Taxation of carried interest in the Netherlands
You can be rewarded for your work in various ways. The most common rewards are salary, bonus, or profit-sharing. But maybe you have been rewarded through a carried interest (in Dutch: lucratief belang)? But what is carried interest, and what about its taxation? In this article, we will highlight that.
When are we talking about a carried interest?
Carried interest is actually an outstanding reward for work. Often to specific people within a company, such as management. It usually concerns shares that can yield a very high return. Here are a few examples of a carried interest:
- You get the opportunity to buy shares in the company where you work for a low purchase price (acquisition price lower than the market value).
- The company has different types of shares, and you are rewarded with a special share of a company. These have more advantages than the ‘ordinary’ shares. Also, the proportion of the other types of shares must be less than 10% of the total share capital.
- You will receive preference shares with a minimum return of 15% per year.
Carried interest and the Dutch tax authorities
How is the gain from carried interest taxed in the Netherlands? Usually, shares are taxed in box 2 or box 3. If the shares fall into box 2, you pay 26.9% tax on the dividend. For box 3, the Dutch tax authorities calculate a deemed profit, with the result that you pay approximately between 0.5% and 1.7% income tax on the value of your assets (so no capital gains tax). However, for carries interest, it works a little bit differently.
Carried interest is included in box 1 (result from other activities). The levy only takes place upon sale or realization, which means that dividends or other results will be taxed in box 1. In 2022, the highest rate is 49.50%, which is a lot higher than the tax rate of box 2 and box 3. The carried interest is simply seen as income; that is why it is taxed at the progressive rate of box 1. Not very attractive from a tax point of view.
Loss from carried interest
The profit obtained from a carried interest is taxed the same as profit from a business. Luckily, if you lose money on carried interest, you may deduct this loss from your taxable income in box 1.
Carried interest or substantial interest?

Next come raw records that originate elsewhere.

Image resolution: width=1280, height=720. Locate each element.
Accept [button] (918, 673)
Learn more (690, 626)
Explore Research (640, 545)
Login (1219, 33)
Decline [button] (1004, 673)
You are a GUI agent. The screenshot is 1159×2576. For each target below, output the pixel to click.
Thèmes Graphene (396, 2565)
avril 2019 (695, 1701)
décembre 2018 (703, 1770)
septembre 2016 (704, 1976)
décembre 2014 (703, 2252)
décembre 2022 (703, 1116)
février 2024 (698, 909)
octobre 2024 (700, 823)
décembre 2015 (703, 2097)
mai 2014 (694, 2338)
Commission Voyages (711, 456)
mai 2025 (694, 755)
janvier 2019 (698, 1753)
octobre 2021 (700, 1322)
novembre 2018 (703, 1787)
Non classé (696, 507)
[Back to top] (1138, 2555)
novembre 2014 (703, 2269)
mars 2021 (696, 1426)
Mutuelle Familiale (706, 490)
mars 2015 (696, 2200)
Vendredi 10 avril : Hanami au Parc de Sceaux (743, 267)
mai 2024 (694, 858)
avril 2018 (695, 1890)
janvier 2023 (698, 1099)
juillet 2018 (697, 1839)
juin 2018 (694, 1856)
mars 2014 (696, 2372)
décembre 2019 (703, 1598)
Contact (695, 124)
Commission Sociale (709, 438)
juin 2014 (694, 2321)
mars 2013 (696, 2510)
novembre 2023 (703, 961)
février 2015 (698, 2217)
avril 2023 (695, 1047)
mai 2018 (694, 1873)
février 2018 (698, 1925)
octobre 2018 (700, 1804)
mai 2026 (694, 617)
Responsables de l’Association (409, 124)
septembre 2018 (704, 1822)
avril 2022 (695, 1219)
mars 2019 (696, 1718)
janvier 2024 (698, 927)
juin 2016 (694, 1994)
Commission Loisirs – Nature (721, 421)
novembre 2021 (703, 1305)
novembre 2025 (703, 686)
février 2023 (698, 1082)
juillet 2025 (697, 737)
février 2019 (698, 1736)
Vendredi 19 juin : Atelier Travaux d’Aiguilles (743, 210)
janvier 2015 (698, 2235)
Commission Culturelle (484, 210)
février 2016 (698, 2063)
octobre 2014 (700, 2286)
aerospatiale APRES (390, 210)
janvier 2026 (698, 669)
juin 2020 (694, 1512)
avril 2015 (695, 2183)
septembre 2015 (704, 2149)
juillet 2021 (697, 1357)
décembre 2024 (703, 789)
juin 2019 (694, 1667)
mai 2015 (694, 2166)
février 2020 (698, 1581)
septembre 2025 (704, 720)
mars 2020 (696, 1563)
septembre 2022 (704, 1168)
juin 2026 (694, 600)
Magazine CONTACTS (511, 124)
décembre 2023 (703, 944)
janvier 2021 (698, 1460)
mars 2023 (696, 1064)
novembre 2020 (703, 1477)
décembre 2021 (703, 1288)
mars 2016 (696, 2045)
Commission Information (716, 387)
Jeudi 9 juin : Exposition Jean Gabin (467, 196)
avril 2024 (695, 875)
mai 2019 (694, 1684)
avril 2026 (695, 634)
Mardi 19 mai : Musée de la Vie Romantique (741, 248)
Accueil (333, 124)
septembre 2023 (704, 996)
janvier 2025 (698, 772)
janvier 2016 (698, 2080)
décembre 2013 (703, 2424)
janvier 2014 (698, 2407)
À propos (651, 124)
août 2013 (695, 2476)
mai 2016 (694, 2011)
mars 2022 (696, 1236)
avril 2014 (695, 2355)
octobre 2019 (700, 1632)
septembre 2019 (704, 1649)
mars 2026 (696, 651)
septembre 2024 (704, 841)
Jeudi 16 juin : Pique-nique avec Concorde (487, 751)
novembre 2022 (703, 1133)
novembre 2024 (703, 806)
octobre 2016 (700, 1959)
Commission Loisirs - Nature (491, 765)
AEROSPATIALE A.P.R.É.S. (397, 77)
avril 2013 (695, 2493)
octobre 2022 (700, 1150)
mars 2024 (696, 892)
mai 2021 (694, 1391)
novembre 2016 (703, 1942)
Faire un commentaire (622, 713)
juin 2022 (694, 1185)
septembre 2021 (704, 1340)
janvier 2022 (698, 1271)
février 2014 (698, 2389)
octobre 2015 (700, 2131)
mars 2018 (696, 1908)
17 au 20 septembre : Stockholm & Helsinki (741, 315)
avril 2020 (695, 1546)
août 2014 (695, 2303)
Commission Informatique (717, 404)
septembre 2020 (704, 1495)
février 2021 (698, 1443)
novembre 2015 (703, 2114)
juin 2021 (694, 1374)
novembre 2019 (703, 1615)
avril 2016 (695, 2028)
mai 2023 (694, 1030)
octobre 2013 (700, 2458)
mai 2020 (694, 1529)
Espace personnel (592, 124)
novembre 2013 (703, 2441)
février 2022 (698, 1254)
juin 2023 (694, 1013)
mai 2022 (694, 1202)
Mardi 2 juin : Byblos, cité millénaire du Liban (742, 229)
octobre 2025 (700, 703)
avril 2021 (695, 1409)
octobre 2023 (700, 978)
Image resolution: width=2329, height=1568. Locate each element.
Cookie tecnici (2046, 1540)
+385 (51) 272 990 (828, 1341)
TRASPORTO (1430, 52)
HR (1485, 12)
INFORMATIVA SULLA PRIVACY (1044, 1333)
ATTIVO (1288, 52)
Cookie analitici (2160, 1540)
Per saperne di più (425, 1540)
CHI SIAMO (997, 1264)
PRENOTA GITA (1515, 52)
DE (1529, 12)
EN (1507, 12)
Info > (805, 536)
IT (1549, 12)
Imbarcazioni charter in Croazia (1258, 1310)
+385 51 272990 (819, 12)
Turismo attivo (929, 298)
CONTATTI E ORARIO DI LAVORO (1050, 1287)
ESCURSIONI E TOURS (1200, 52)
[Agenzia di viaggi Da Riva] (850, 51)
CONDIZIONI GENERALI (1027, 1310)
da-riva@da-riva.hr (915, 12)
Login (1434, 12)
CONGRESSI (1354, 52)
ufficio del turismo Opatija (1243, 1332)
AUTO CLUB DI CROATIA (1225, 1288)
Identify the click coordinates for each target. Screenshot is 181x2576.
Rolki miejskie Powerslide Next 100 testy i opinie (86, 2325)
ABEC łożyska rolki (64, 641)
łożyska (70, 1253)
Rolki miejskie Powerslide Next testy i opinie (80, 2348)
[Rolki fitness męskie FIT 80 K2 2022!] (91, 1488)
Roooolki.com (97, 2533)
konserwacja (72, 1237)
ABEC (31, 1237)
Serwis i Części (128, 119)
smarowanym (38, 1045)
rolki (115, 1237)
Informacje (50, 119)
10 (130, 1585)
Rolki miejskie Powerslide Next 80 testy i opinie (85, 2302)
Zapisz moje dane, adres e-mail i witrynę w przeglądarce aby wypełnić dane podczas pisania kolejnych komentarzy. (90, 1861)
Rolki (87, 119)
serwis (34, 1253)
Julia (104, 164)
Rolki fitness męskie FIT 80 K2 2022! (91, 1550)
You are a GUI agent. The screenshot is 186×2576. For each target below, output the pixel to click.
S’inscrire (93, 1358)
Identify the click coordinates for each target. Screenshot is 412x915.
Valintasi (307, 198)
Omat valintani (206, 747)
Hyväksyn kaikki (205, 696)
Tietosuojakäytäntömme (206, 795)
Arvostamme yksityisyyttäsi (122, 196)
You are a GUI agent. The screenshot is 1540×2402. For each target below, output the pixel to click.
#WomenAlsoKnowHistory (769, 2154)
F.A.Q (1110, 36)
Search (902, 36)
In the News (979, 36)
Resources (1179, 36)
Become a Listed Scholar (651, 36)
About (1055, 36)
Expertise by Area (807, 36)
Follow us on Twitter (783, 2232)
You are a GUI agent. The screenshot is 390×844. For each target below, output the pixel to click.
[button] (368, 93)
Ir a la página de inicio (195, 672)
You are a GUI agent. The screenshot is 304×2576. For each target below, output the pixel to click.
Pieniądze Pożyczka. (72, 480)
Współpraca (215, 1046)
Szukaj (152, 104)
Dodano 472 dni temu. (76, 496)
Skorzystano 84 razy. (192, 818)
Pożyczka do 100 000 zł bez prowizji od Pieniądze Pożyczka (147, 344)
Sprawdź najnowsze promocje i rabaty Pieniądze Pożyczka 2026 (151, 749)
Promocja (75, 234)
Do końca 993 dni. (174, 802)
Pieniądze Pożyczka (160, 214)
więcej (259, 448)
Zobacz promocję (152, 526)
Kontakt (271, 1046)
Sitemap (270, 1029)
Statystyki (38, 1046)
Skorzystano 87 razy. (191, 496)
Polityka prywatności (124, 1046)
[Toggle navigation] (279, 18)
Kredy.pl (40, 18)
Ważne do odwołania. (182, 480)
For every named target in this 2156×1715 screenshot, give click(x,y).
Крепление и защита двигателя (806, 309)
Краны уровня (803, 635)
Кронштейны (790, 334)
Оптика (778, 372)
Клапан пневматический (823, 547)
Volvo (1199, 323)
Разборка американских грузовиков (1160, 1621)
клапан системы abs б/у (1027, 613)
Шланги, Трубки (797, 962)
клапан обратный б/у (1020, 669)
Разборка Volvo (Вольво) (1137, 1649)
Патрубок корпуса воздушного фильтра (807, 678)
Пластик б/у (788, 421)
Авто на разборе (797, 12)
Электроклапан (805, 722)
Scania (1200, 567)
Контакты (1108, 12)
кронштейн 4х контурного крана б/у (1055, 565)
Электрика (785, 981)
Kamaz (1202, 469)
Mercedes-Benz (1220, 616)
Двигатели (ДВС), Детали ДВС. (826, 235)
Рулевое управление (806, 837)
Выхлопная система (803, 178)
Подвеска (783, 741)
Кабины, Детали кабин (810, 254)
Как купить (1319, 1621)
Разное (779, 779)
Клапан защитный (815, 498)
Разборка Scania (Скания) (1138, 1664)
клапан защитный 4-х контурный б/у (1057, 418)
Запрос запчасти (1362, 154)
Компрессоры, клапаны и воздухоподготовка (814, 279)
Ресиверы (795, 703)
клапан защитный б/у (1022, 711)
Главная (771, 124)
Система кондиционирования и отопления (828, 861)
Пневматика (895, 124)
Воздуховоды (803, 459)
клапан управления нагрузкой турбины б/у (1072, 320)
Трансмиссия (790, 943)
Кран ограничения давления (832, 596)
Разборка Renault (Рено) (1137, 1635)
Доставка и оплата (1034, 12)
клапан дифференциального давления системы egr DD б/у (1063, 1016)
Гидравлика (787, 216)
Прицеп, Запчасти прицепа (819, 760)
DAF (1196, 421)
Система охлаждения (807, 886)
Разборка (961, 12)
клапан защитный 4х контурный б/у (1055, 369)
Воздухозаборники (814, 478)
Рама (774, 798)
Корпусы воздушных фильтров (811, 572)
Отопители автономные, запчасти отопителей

A carried interest should not be confused with a substantial interest. You have a substantial interest (box 2) when you have at least 5% of the shares in a company (bv/nv). There is a loophole so that carried interest can be taxed in box 2 (income from a substantial interest). It is only possible if the carried interest is indirectly held through a holding company. The levy may take place in box 2 if at least 95% of this benefit is paid to the shareholder.